If “VPN” is decomposed into a half-dozen elements, then the failure of any one can either be handled locally, or you can break down everything and recompose. The former can be more complicated because every time you break down a piece, you likely have to reconnect the other pieces anyway, and you may lose sight of the fact that there’s enough broken that full recomposition is needed. Should we then say that all faults are reported upward to the higher “VPN” element, who can either command the lower-level (broken) piece to fix itself, or just start up again?
It’s clear to me that the overall problem with granular remediation is that it requires a very strong service modeling strategy. I don’t think that should be a problem because I think such a strategy is important for other reasons, like its ability to support multiple approaches to the same service feature during a period of technology migration. It also seems important to have a granular service model available to guide service setup. Despite the value, though, effective granular modeling seems to be stalling the lifecycle automation efforts of vendors and operators alike. ONAP is a good example.
I don’t like the “start-over” choice, in part because it’s not completely clear to me that it avoids service modeling. In order for it to work, we need a completely homogeneous infrastructure or we need fully autonomous components that bind themselves together (adaptive, in other words) to do things or fix things. I’m not sure this can be done in an era where we’re talking about migrating from proprietary boxes to hosted software feature instances. But if we don’t figure out, and accept, and promote, a broad service modeling strategy, it may be our only option going forward.
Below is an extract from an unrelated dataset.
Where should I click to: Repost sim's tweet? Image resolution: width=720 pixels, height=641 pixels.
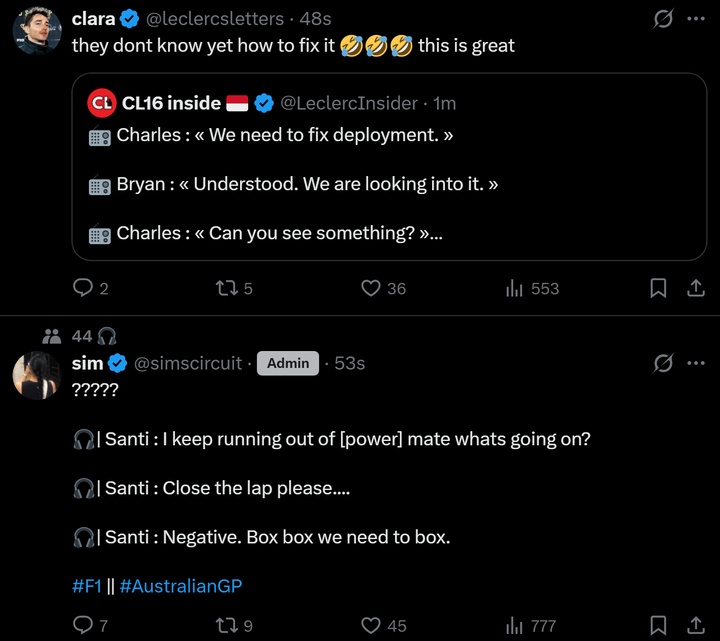point(227,625)
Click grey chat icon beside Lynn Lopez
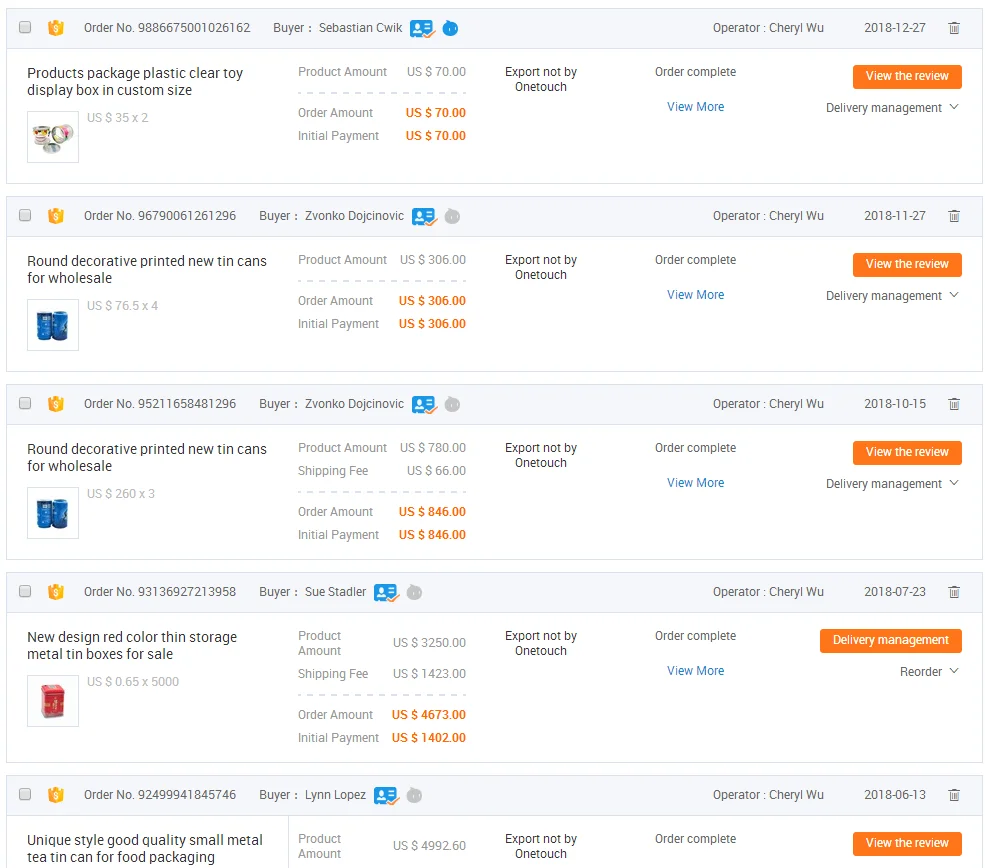The height and width of the screenshot is (868, 985). (414, 795)
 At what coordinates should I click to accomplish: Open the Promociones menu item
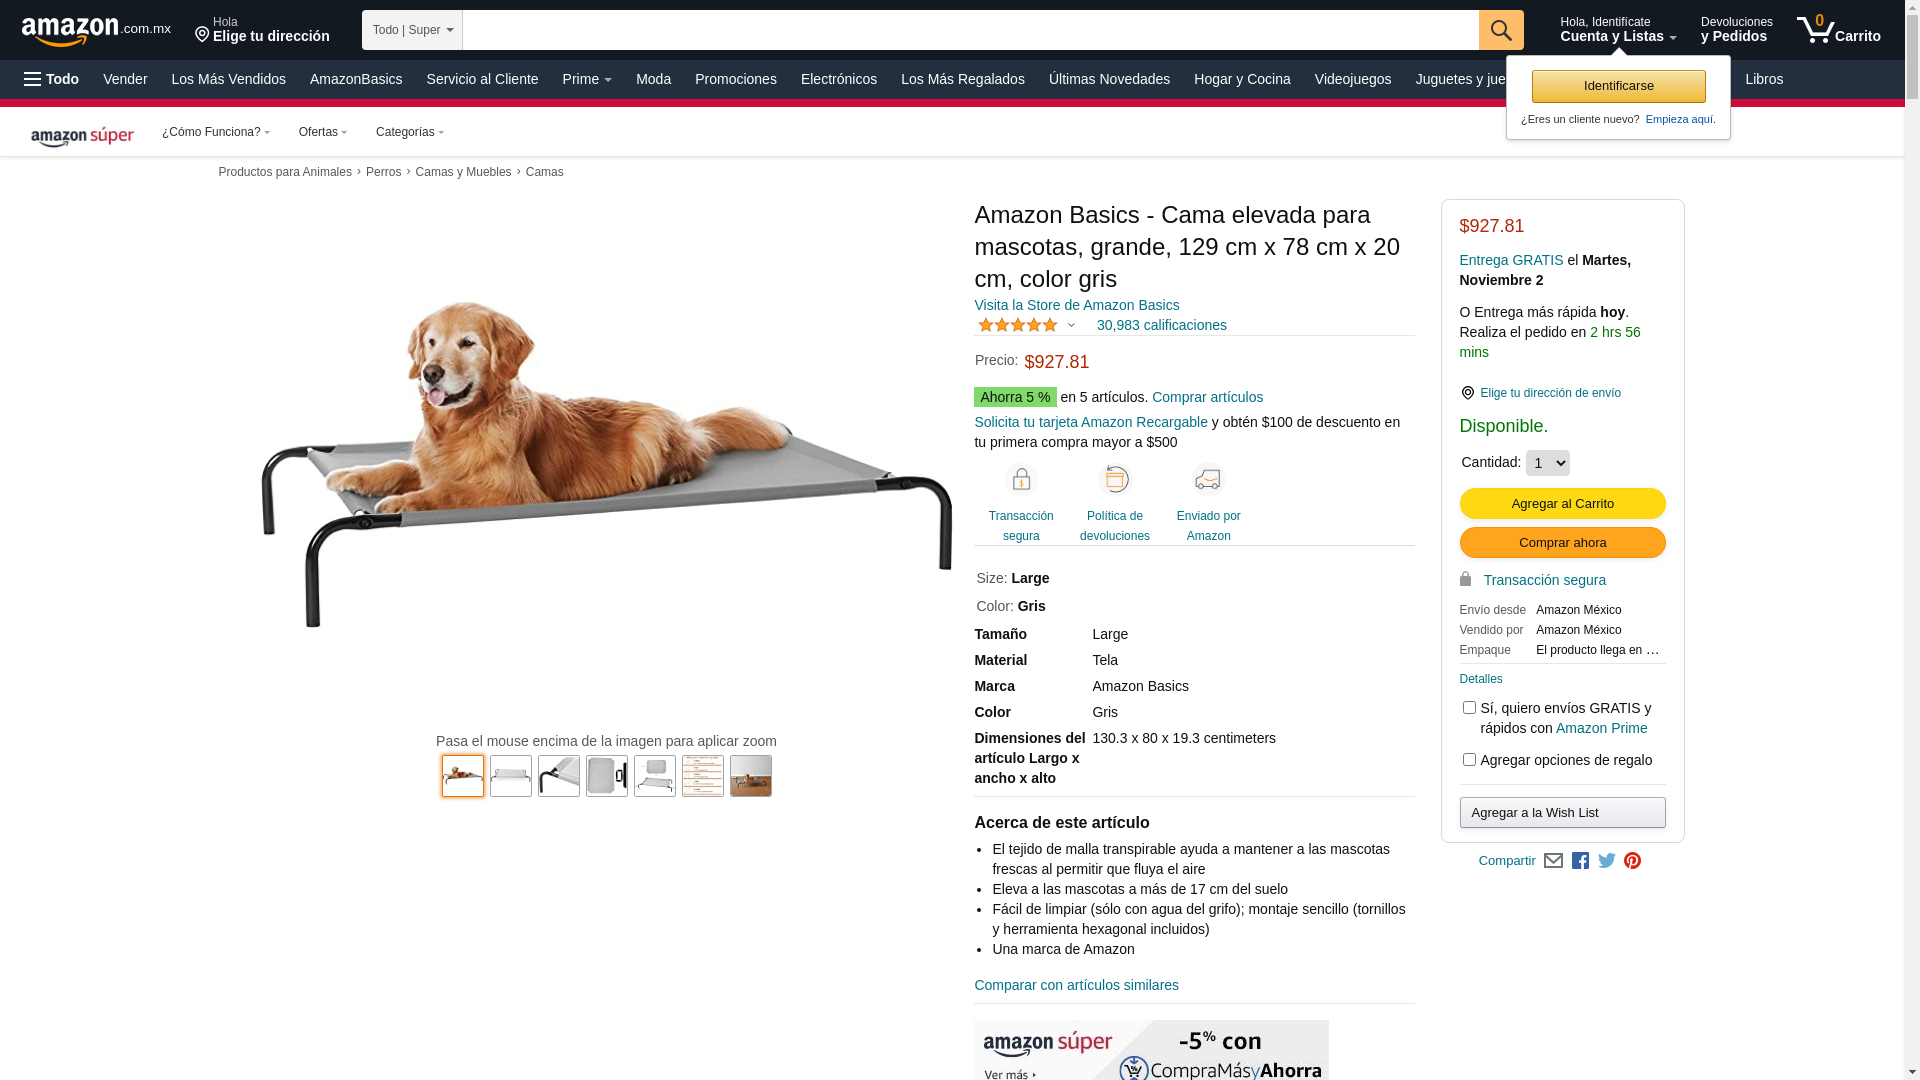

You can bend infrastructure and service level agreements to eliminate granular remediation and service modeling. You can probably bend your deployments of modernized hosted-feature technology for the same purpose. You can possibly handle networks and services that cross administrative boundaries and accommodate persistent differences in technology from one network to another. All these qualifiers make me nervous. We have TOSCA-based service models today; why not focus on the modeling-and-granular-remediation approach, and define how it works? It would greatly advance our progress toward lifecycle automation.